在本课程中,学习者将通过分析一段关于人类与人工智能融合的TED演讲来提升英语口语能力。这段演讲探讨了科学史上的重大转变,如何通过合并不同的细胞推动生命的进步,以及我们当前面临的人类和人工智能的结合。通过模仿演讲者的语音和语调,学习者能够有效提高英语发音,理解复杂的概念,并增强流利度。同时,使用 shadowspeak 技巧将帮助你在真实交流中更加自信。

关键词汇与短语

  • 合并 (merge) - 不同实体结合的过程。
  • 细胞 (cell) - 生命的基本单位。
  • 光合作用 (photosynthesis) - 一种产生氧气的生物过程。
  • 能量盈余 (energy surplus) - 大量的能量存储,促进生物的进化。
  • 大规模灭绝事件 (mass extinction event) - 生命大规模消亡的现象。
  • 生物学家 (biologist) - 研究生命科学的专业人士。
  • 人类和人工智能的融合 (merger of humans and AI) - 当前科技的重大进展。
  • 危险 (dangerous) - 有潜在威胁的情况或事物。

练习建议

在进行影子练习(shadowing)时,建议学习者选择一段演讲的特定片段。由于这段演讲的语速适中,因此初学者可以尝试跟读,每听到一个句子就暂停模仿。此外,注意演讲者的语调和情感表达,控制自己的语速,以便更好地掌握音调、重音和停顿。通过反复聆听并模仿,你将有效地提高英语发音和流利度。
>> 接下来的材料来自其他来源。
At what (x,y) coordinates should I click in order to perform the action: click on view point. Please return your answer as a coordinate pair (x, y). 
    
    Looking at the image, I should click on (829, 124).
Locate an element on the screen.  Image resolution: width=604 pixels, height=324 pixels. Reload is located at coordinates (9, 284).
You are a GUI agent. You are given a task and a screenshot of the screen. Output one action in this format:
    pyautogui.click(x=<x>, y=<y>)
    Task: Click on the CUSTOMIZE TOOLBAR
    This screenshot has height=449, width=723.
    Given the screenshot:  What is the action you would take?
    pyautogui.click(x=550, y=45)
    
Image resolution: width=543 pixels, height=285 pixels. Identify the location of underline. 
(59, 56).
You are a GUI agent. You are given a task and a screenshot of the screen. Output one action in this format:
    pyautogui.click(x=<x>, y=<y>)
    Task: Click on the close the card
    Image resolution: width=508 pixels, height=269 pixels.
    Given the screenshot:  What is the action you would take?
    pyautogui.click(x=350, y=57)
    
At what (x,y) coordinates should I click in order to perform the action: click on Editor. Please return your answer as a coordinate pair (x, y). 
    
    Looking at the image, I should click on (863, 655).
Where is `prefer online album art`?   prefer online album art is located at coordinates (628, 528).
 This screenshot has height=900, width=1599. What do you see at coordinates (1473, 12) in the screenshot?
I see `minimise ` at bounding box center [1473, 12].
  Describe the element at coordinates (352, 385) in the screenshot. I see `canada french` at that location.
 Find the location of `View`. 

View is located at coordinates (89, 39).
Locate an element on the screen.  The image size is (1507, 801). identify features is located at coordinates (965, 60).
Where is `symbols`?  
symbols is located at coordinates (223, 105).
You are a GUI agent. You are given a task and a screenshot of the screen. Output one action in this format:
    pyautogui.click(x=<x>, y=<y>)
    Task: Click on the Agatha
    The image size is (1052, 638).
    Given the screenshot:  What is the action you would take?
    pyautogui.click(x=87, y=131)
利用 shadowspeak 技巧进行练习会让你在口语表达时更加自然,也能帮你在实际交流中增强信心。

什么是跟读法?

跟读法 (Shadowing) 是一种有科学依据的语言学习技巧,最初开发用于专业口译员的培训,并由多语言者Alexander Arguelles博士普及。这个方法简单而强大:您在听英语母语原声的同时立即大声重复——就像是一个延迟1-2秒紧跟说话者的影子。与被动听力或语法练习不同,跟读法强迫您的大脑和口腔肌肉同时处理并模仿真实的讲话模式。研究表明它能显着提高发音准确性,语调,节奏,连读,听力理解和口语流利度——使其成为雅思口语备考和真实英语交流最有效的方法之一。